> Sadly, at some point, new hardware makes software tricks obsolete. On x86, said new hardware was the F16C instruction set, which (amongst other things) adds a VCVTPS2PH instruction for converting (a vector of) FP32 to FP16.
"Sadly"? That's subjective, I guess: I personally feel that the less "softfloat" code there is in use around, the better. All this twisted bitshifting/juggling with conditional propagation is pretty well suited for baking into sillicon.
In my case it wasn't exactly conversion but I had pages of FORTRAN algorithm based on precision numerical constants in FP32, and the outcome needed to be mimicked in 8-bit BASIC using 0.5K of memory for program plus data.
Not enough memory to even store the text of the FORTRAN code.
The converse is also deserving of a 'sadly': the new hardware features can be widely available but still hard to use since they are not going to be used by platform defaults when you compile your program.
F16C has been available for well over a decade (it was introduced in the Ivybridge uArch), and the equivalent conversions are supported on all ARMv7 CPUs since around the same time (and all ARMv8 CPUs unconditionally); most software should be able to safely assume their availability by now.
There exist some niches where this doesn’t hold, but that’s why we have software fallbacks.
The first niche that came to mind was x86 code running under Rosetta 2; despite ARM having an equivalent to F16C, Rosetta 2 doesn’t translate AVX, and F16C doesn’t have a non-AVX encoding.
Indeed. Worth noting that Accelerate.framework provides fast and correct bulk f16 <-> f32 conversions as `vImageConvert_Planar16FtoPlanarF` and `vImageConvert_PlanarFtoPlanar16F`, and that the arm conversion instructions are unconditionally available for apps that compile for arm64 (they're part of the base ARMv8 ISA), so any _new_ code shouldn't need to worry about this.
It’s surprisingly difficult to emulate the `vcvtps2ph` instruction. I recently tried to, and tested a few open-source libraries. None of them did the trick, they all failed. I made a test to convert all 4 billion of possible FP32 values, and compare the outcomes.
I gave up, and that software now requires a CPU with F16C. Fortunately it’s not that bad anymore, the ISA extension was introduced in AMD Bulldozer (2011) and Intel Ivy Bridge (2012). Most people are using computer newer than 10 years old, I think in 2023 that’s a reasonable requirement.

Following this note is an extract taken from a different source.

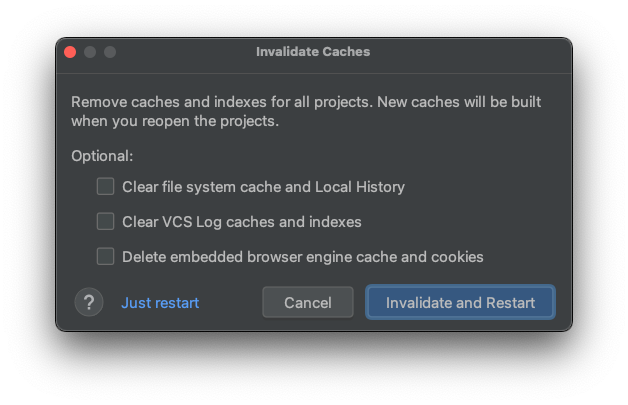Click the 'when you reopen the projects' text line

click(x=175, y=122)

Assuming that you're after "round to nearest with ties toward even", then the quoted numpy code gets very close to `vcvtps2ph`, and one minor tweak gets it to bitwise identical: replace `ret += (ret == 0x7c00u)` with `ret |= 0x200`. Alternatively, the quoted Maratyszcza code gets to the same place if you replace `& 0x7c00u` with `& 0x7dffu`.
Having done some work in the formal programming language space, I can say without equivocation that floating point is a hot mess. I’m not saying it’s bad, I’m saying it’s basically impossible to formally reason about in any kind of useful way.
"Sadly"? That's subjective, I guess: I personally feel that the less "softfloat" code there is in use around, the better. All this twisted bitshifting/juggling with conditional propagation is pretty well suited for baking into sillicon.